Date Thesis Awarded
5-2023
Access Type
Honors Thesis -- Open Access
Degree Name
Bachelors of Science (BS)
Department
Computer Science
Advisor
Gang Zhou
Committee Members
Adwait Nadkarni
Huajie Shao
Eric Swartz
Abstract
In recent years, the growing market for smart home devices has raised concerns about user privacy and security. Previous works have utilized power auditing measures to infer activity of IoT devices to mitigate security and privacy threats.
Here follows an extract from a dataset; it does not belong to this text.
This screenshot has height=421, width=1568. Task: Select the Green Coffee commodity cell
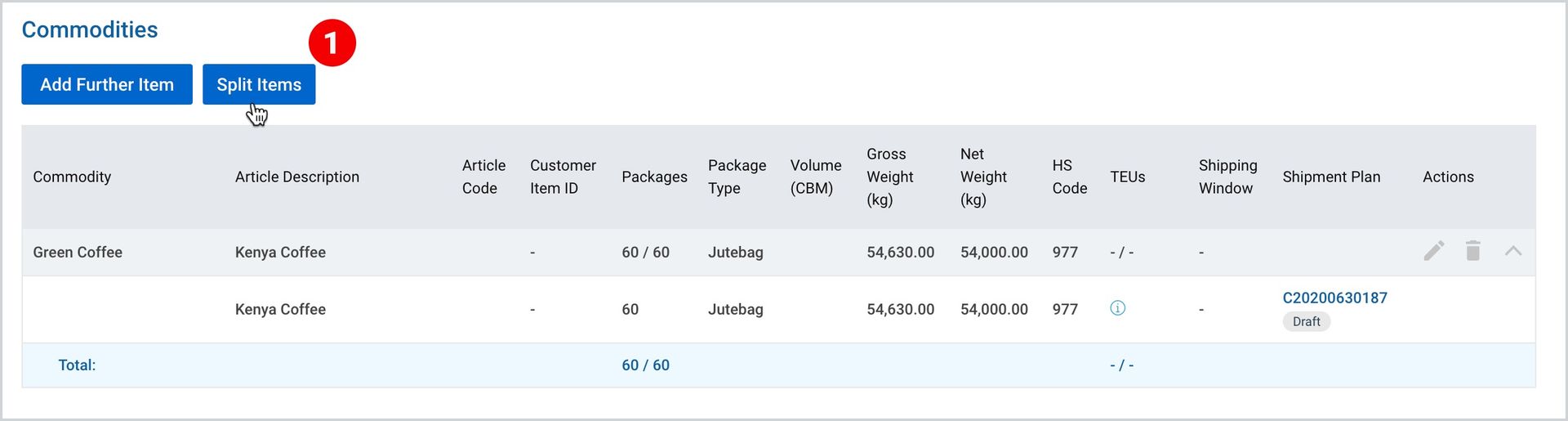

In this thesis, we explore the potential of extracting information from the power consumption traces of smart home devices. We present a framework that collects smart home devices’ power traces with current sensors and preprocesses them for effective inference. We collect an extensive dataset of duration > 2h from 6 devices including smart speakers, smart camera and smart display. We perform different classification tasks including device identification and action classification and present accuracy and confusion matrices for each tasks. Our analysis reveals that from devices’ running power traces, we can accurately identify the type of smart device being used with 93% accuracy and subsequently infer user behavior with on average 92% accuracy.
Recommended Citation
Cui, Kailai, "Power Profiling Smart Home Devices" (2023). Undergraduate Honors Theses. William & Mary. Paper 2024.